Data provided Block Start

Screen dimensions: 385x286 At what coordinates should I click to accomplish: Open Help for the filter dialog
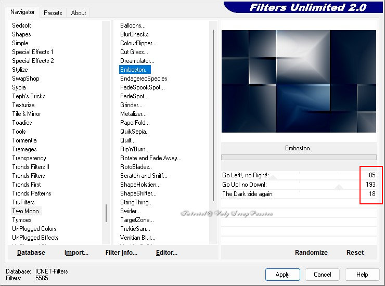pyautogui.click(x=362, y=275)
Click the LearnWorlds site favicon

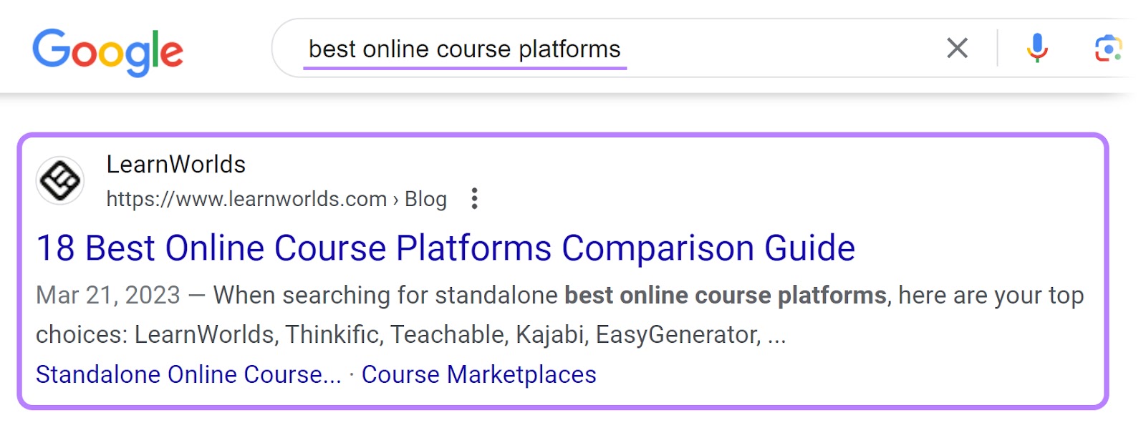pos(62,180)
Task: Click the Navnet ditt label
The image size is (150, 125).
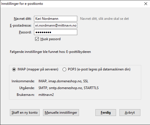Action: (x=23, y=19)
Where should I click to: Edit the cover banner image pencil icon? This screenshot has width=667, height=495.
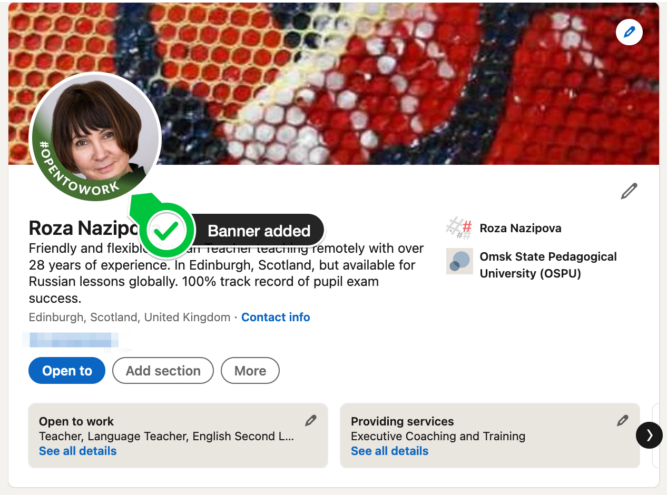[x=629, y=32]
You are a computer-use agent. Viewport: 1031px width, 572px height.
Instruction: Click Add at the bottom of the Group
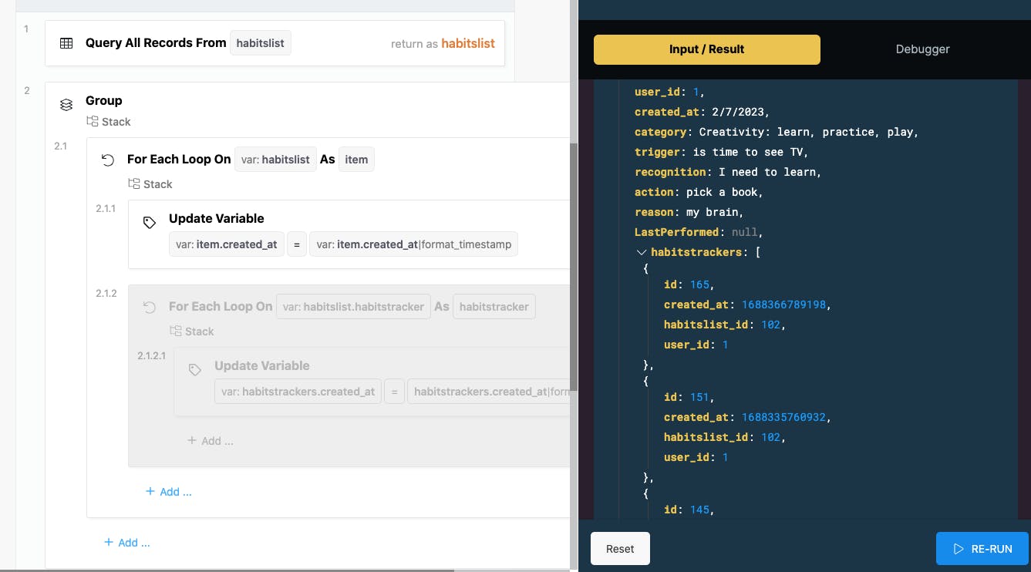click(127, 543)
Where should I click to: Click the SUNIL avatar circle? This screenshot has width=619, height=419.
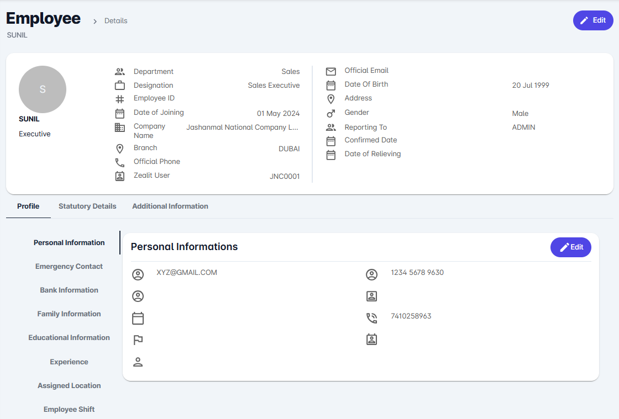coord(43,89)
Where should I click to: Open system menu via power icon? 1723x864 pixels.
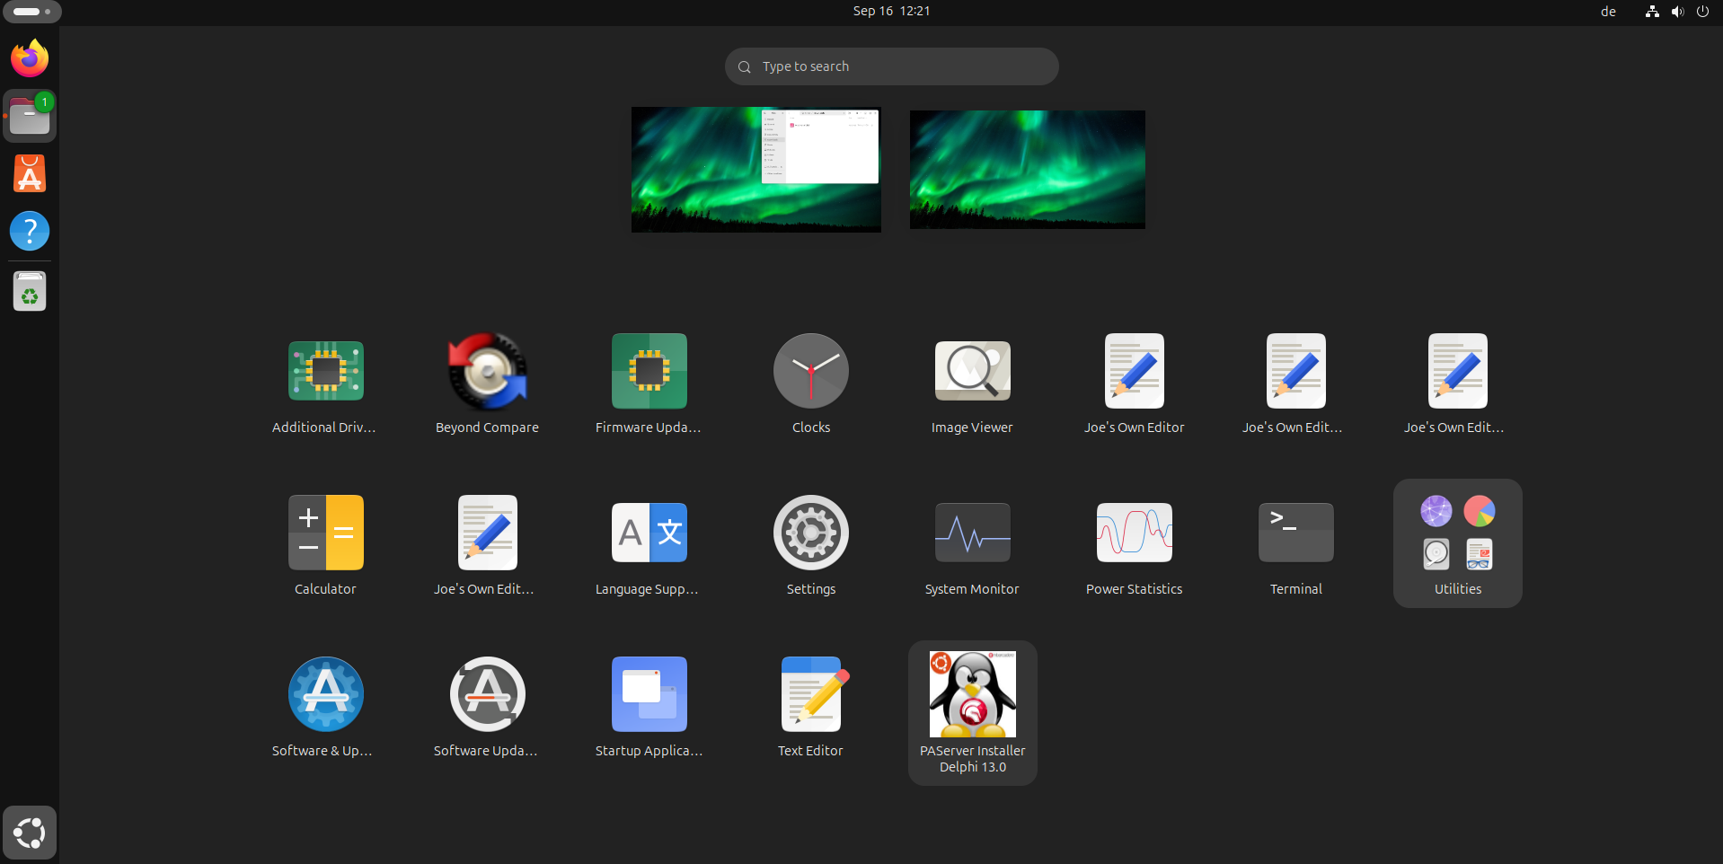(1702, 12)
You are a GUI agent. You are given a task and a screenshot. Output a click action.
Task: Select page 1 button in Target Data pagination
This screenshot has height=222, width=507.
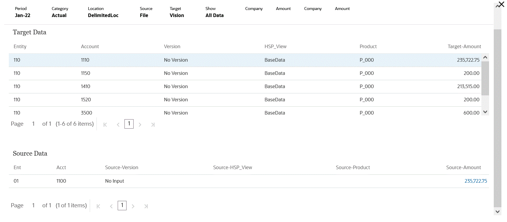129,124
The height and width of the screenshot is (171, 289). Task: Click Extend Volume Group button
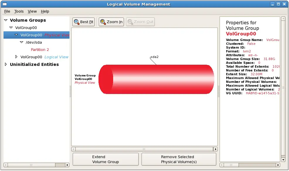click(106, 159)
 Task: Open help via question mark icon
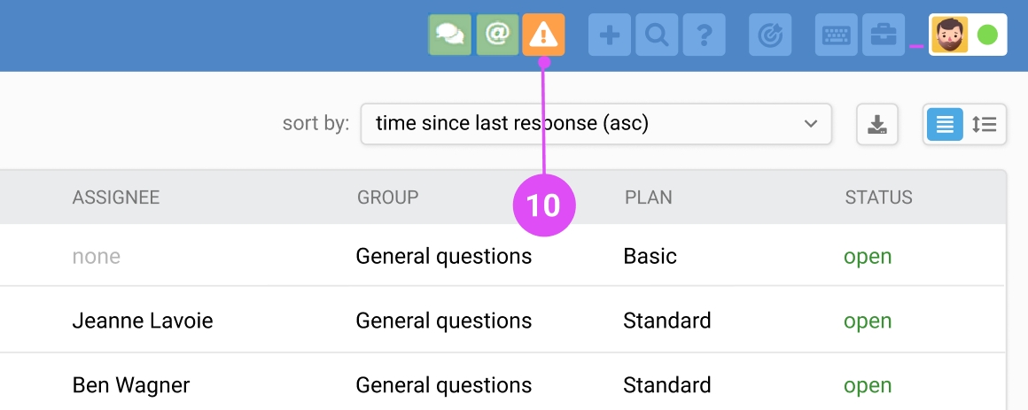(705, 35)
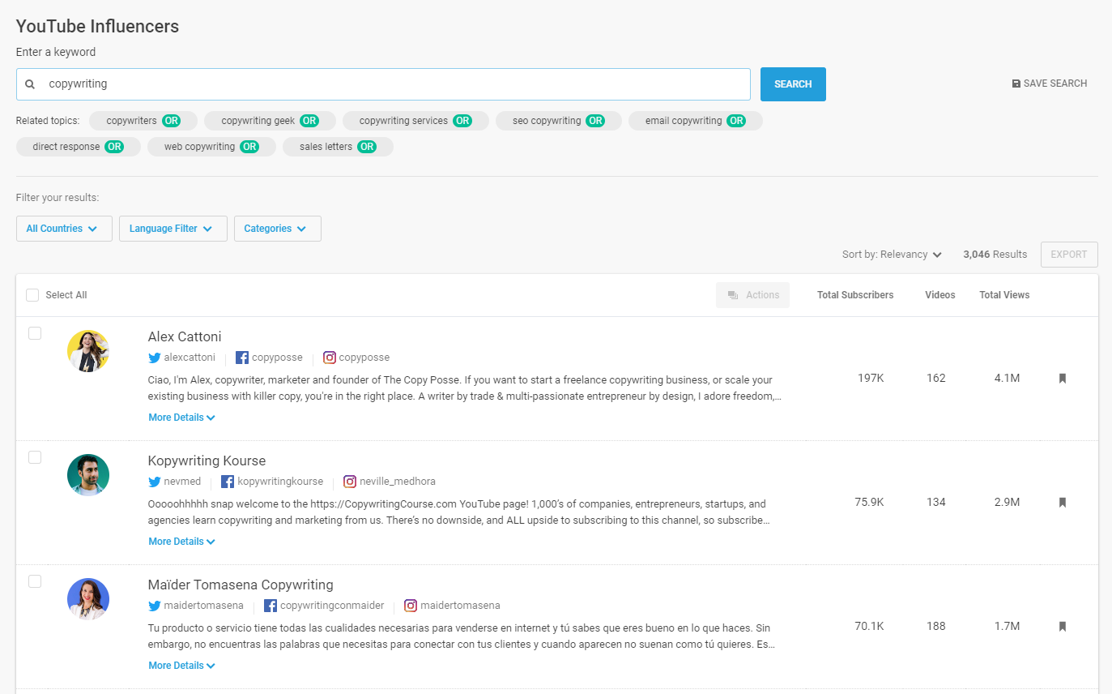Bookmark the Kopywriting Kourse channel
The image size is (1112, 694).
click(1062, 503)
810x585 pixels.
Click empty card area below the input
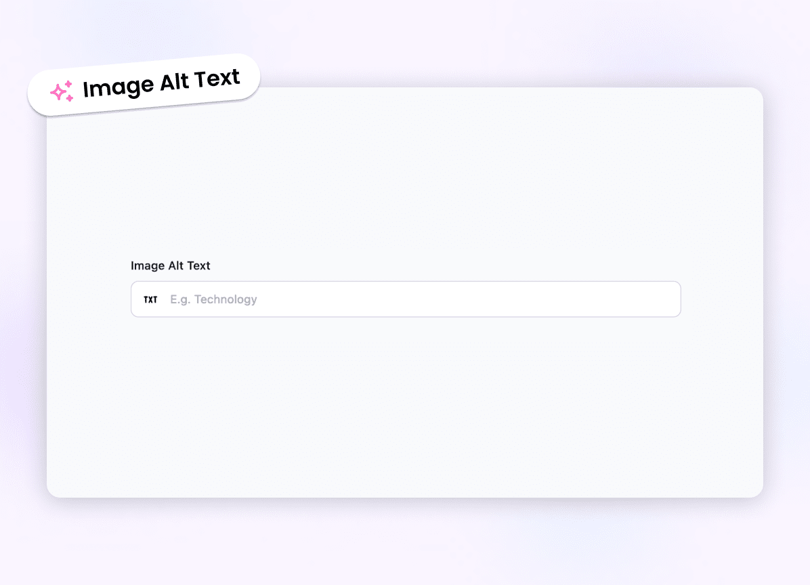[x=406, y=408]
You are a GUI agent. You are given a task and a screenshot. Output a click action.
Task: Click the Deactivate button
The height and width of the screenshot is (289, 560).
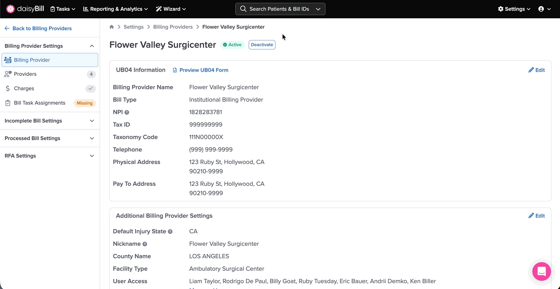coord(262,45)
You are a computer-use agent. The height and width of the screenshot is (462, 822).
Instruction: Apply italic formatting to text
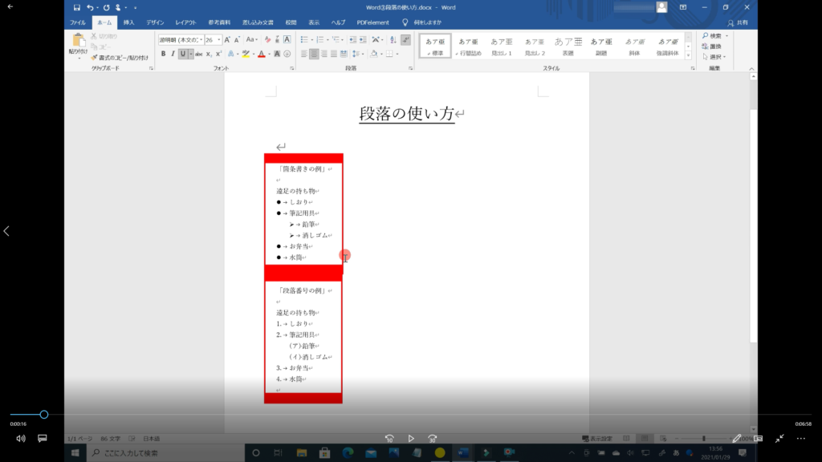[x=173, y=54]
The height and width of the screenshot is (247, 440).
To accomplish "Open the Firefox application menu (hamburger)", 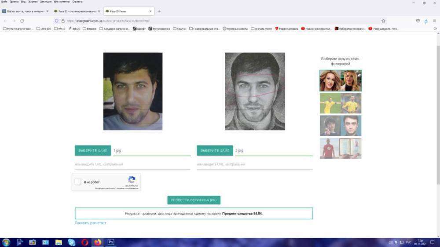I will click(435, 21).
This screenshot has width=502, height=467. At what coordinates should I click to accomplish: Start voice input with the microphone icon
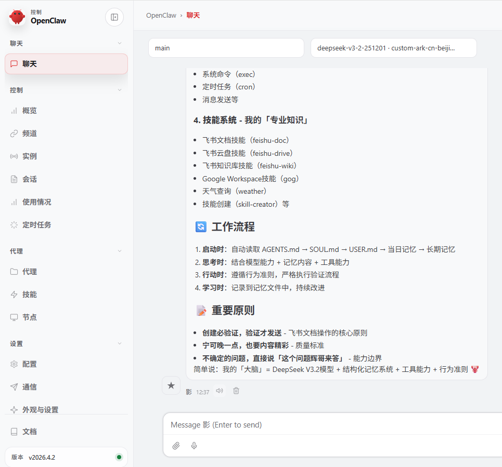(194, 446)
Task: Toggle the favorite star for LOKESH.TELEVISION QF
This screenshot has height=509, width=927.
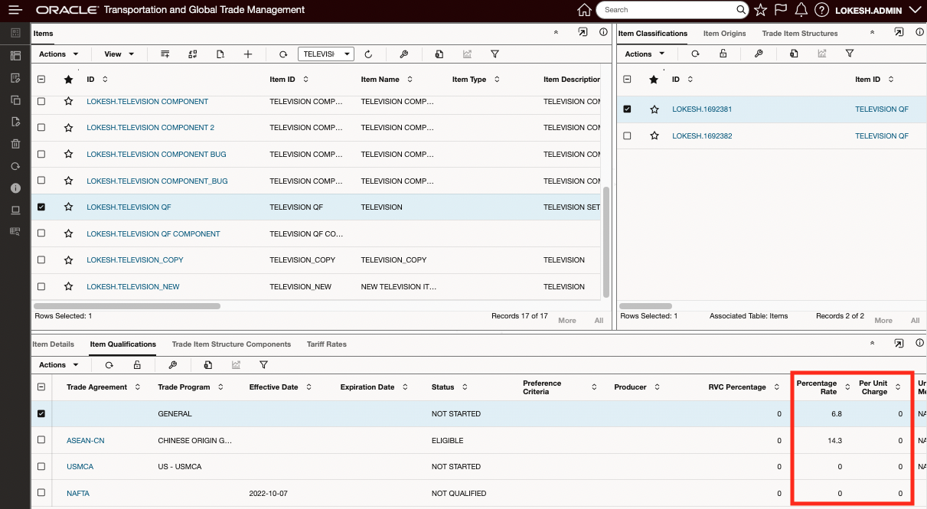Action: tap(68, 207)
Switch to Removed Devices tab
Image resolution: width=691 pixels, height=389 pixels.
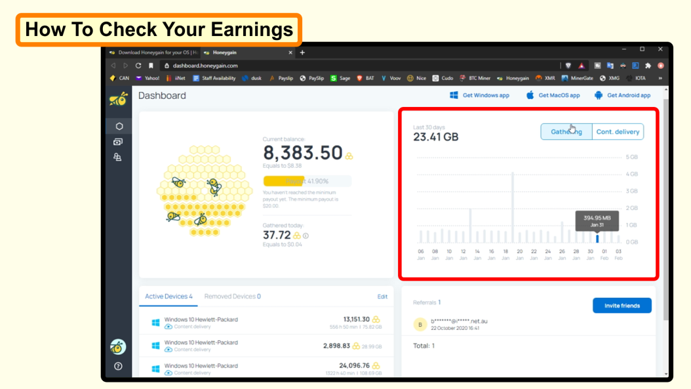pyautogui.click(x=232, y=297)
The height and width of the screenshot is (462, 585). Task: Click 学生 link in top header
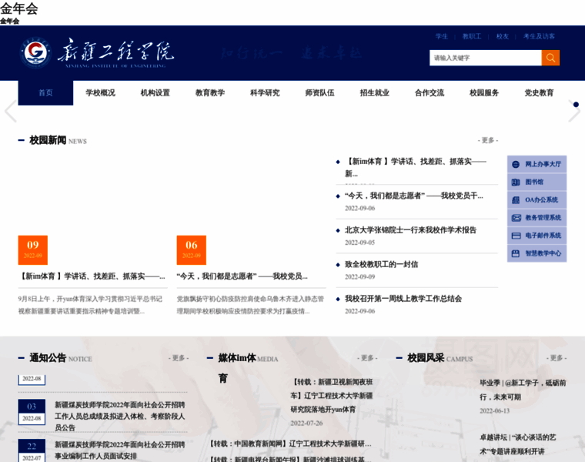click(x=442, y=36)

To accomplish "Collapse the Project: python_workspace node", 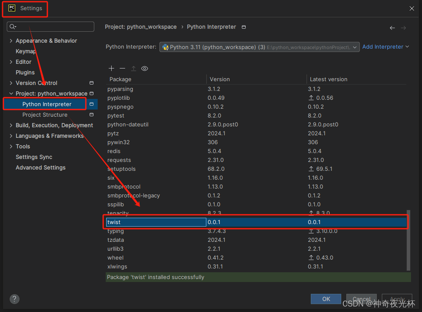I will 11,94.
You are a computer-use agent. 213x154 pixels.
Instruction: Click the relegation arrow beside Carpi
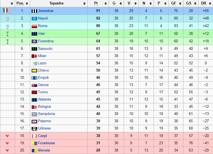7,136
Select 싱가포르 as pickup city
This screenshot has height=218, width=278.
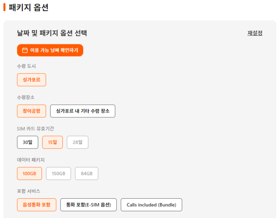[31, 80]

Data provided Block End

Work instruction:
Given the records above, return the lines starting at the one that holds "Click the LearnWorlds site favicon" and ending at the one that holds "You are a computer-use agent. Viewport: 1031px", exactly, and nothing besides; leave every picture out.

Answer below:
Click the LearnWorlds site favicon

pos(62,180)
Task: Click the Navnet ditt label
The image size is (150, 125).
Action: (x=23, y=19)
Where should I click to: Edit the cover banner image pencil icon? This screenshot has width=667, height=495.
[x=629, y=32]
You are a computer-use agent. Viewport: 1031px width, 572px height.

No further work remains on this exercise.